Development of Antibody–Oligonucleotide Complexes for Targeting Exosomal MicroRNA
Asako Yamayoshi,
Shota Oyama,
Yusuke Kishimoto,
Ryo Konishi,
Tsuyoshi Yamamoto,
Akio Kobori,
Hiroshi Harada,
Eishi Ashihara,
Hiroshi Sugiyama,
Akira Murakami
Affiliations
Asako Yamayoshi
Chemistry of Functional Molecules, Graduate School of Biomedical Sciences, Nagasaki University, 1-14 Bunkyo-machi, Nagasaki-shi, Nagasaki 852-8521, Japan
Shota Oyama
Chemistry of Functional Molecules, Graduate School of Biomedical Sciences, Nagasaki University, 1-14 Bunkyo-machi, Nagasaki-shi, Nagasaki 852-8521, Japan
Yusuke Kishimoto
Faculty of Molecular Chemistry and Engineering, Kyoto Institute of Technology, Matsugasaki, Sakyo-ku, Kyoto 606-8585, Japan
Ryo Konishi
Faculty of Molecular Chemistry and Engineering, Kyoto Institute of Technology, Matsugasaki, Sakyo-ku, Kyoto 606-8585, Japan
Tsuyoshi Yamamoto
Chemistry of Functional Molecules, Graduate School of Biomedical Sciences, Nagasaki University, 1-14 Bunkyo-machi, Nagasaki-shi, Nagasaki 852-8521, Japan
Akio Kobori
Faculty of Molecular Chemistry and Engineering, Kyoto Institute of Technology, Matsugasaki, Sakyo-ku, Kyoto 606-8585, Japan
Hiroshi Harada
Laboratory of Cancer Cell Biology, Graduate School of Biostudies, Kyoto University, Yoshida-Konoecho, Sakyo-ku, Kyoto 606-8501, Japan
Eishi Ashihara
Department of Clinical and Translational Physiology, Kyoto Pharmaceutical University, Misasagi, Yamashina-ku, Kyoto 607-8414, Japan
Hiroshi Sugiyama
Department of Chemistry, Graduate School of Science, Kyoto University, Kitashirakawa-Oiwakecho, Sakyo-ku, Kyoto 606-8502, Japan
Akira Murakami
Faculty of Molecular Chemistry and Engineering, Kyoto Institute of Technology, Matsugasaki, Sakyo-ku, Kyoto 606-8585, Japan
MicroRNAs in exosomes (exosomal miRNAs) are considered as significant targets for cancer therapy. Anti-miR oligonucleotides are often used for the functional inhibition of miRNAs; however, there are no studies regarding the regulation of exosomal miRNA functions. In this study, we attempted to develop a novel drug delivery system using anti-exosome antibody–anti-miR oligonucleotide complexes (ExomiR-Tracker) to hijack exosomes to carry anti-miR oligonucleotides inside exosome-recipient cells.

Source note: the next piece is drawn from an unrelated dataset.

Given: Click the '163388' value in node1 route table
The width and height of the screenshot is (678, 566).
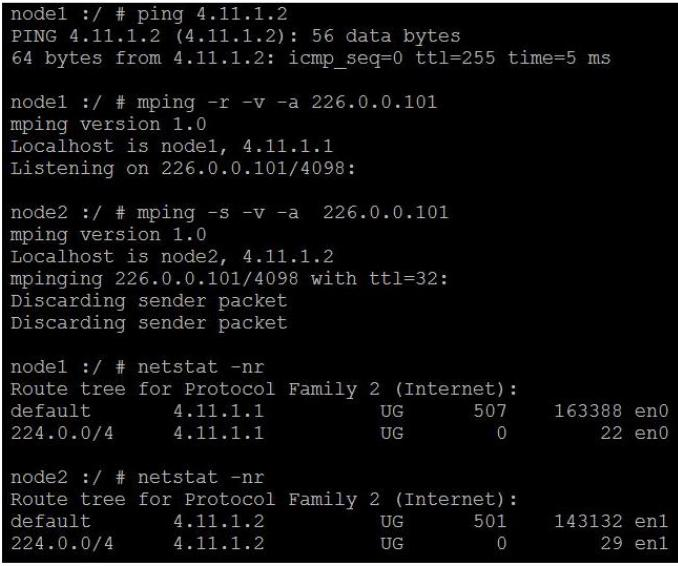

We found that ExomiR-Tracker bound to the exosomes, and then the complexes were introduced into the recipient cells. We also found that anti-miR oligonucleotides introduced into the recipient cells can exhibit inhibitory effects on exosomal miRNA functions in vitro and in vivo. We believe that our strategy would be a promising one for targeting exosomal miRNAs.